Posts Tagged ‘anger’

PostHeaderIcon FUNDICIDE!

Given the choices that I have made, both in how I choose to live my life and how I educate my children, people would expect me to have many battles to fight. This is not the case. I live very peacefully. This is mostly due to my great denial skills and my “I appreciate your opinion but this is my life” attitude. As some of you may already know, I do have one area of strife in my life and I can’t seem to shake it. No, it is not my tomato fetish. I’m over that. Mostly. The thorn in my side is and always has been the fundies.

They swarm me at the grocery store, they put flyers in my mailbox, and they buzz around my ears with opinions that scare me. I’m not even going to mention the aesthetics of a denim jumper. I’ve put up with it for years and have alternated between anger, frustration, and pity.
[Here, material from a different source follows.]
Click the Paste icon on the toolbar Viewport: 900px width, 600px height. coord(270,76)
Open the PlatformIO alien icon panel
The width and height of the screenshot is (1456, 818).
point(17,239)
But I have grown and matured (a little) and today I find the whole fundie belief system has become a slight nuisance. Nothing more, nothing less. But, I do reserve the right to verbally attack when they push me too far.

So, today I sorted through mail and found a flyer for the hazardous waste collection day at our local landfill. I scanned the listed items and about half way through my jaw dropped and my eyes opened wide. I couldn’t believe what I saw.

FUNDICIDE!

They were collecting fundicide – a substance used to destroy or inhibit the growth of irrational fundamentalism. (Definition taken from my imaginary dictionary) I didn’t even know this stuff existed. Why has no one ever told me about this stuff? I could have put it to good use.

I was gonna make a picture to go with this but I’m not in the mood. Maybe later. Maybe not. I just checked and I haven’t made a picture for anything since July. I suck.